Of course, the sky-high market valuation of AI is a bubble. AI start-ups will go under. Investors will lose money and rue the day they bought shares in today’s AI equivalent of pets.com. At least pets.com stockholders have sock puppets to remind them of their financial folly.
But the debate about when the bubble is going to burst distracts from the potential of AI.
It’s unrealistic to expect AI leader Nvidia to repeatedly pound out 62 percent quarter revenue gains to $57B, and 65 percent net income hikes to $31.9B.
The revenue and earnings bases have become too large to generate huge quarterly gains.
Nvidia’s revenues/earnings treadmill is slowing down. CEO Jensen Huang projects a 14 percent rise in Q4 revenues to $65B. That performance might spook some on Wall Street to declare the beginning of the end for AI.
But in the real world, AI attention should focus on lower-tier companies, such as yesterday’s technology darling IBM.

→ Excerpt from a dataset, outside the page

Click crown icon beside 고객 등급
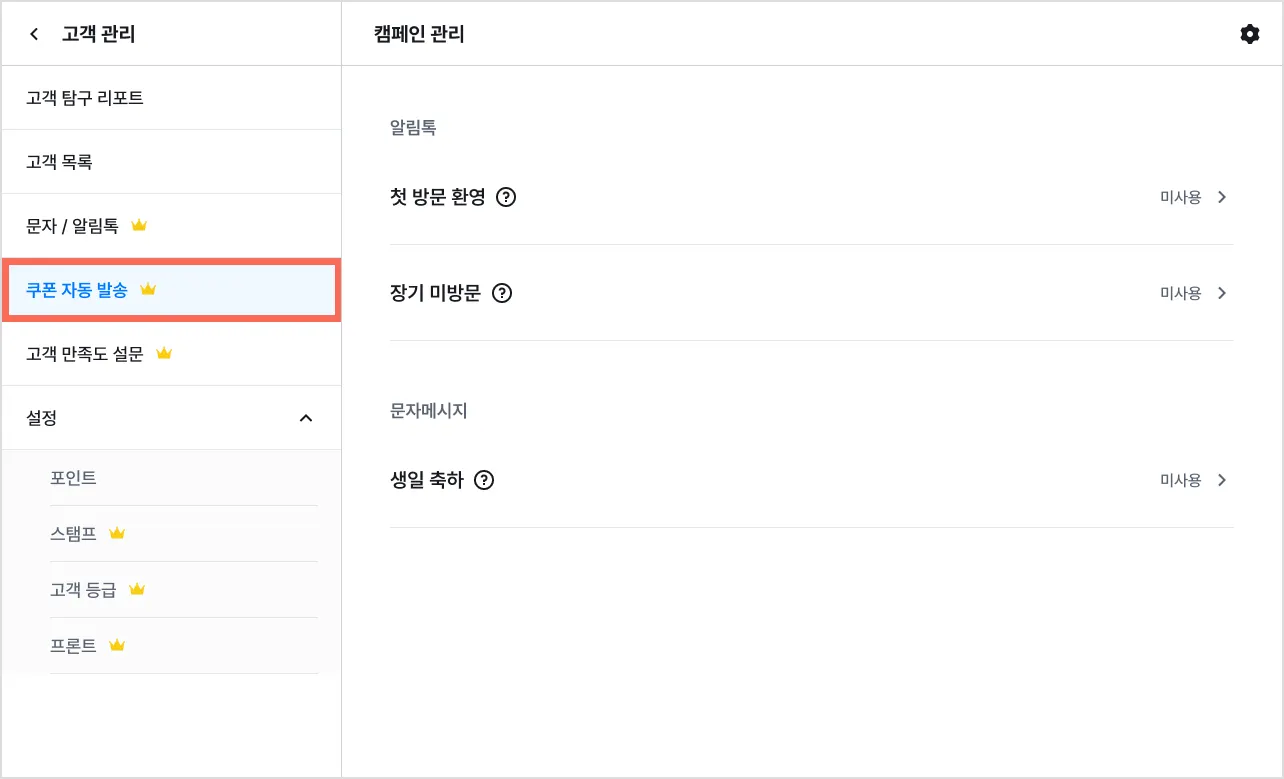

Once revered as Big Blue, IBM’s Q3 revenues rose nine percent to $16.3B, which is half of Nvidia’s quarterly profit.
CEO Arvind Krishna said IBM’s AI book of business stands at more than $9.5B as clients rely on its technology “to deliver real business value with AI. That AI number is not too shabby.
How is one of think of AI? The title of one of the greatest films of all time comes to mind: “Dr. Strangelove or: How I Learned to Stop Worrying and Love the Bomb.”
Let’s stop worrying about the bursting AI bubble and accept it for the game-changing technology that it may be.
On second thought: the film Dr. Strangelove ended with the global nuclear holocaust set off by the detonation of the Soviet Union’s “doomsday machine.”
Can’t Pete Hegseth find something useful to do? Can you imagine former Secretaries of Defense Dick Cheney, Donald Rumsfeld, Leon Panetta or Jim Mattis cutting ties with Scouting America because it attacks “boy-friendly spaces.”
In Hegseth’s one-track mind, the Pentagon’s more than 100-year relationship with the organization once known as Boy Scouts has become genderless and a promoter of DEI, according to a memo obtained by NPR.
Hegseth’s draft memo to Congress says the Pentagon will no longer provide medical and logistical aid to the National Jamboree, or allow Scout troops to meet at military bases.
He has been battling the Boy Scouts since it changed its name and started admitting girls in 2018.
As a Fox News host, Hegseth said that forces on the left were dead set on destroying the Boy Scouts, or diluting it into something that stood for nothing.
The war on the Scouts comes during the same week that Hegseth threatened to launch an investigation into Arizona Senator Mark Kelly for participating in a video with other veterans and Democratic lawmakers reminding troops that they have to right to refuse illegal orders.
Veterans and national security professionals swore an oath to protect and defend the Constitution of the US, noted Kelly.
The Pentagon’s Uniform Code of Military Justice backs Kelly up. “All service members have a legal obligation to obey lawful orders and that orders are presumed to be lawful,” it states.
What’s Hegseth’s next move? Will he strip Kelly, who flew 39 combat missions in Operation Desert Storm, of his Defense Superior Service Medal, Legion of Merit, two Distinguished Flying Crosses, and multiple Air Medals?
That’s more likely than Hegseth trying to persuade the commander-in-chief about the craziness of invading Venezuela.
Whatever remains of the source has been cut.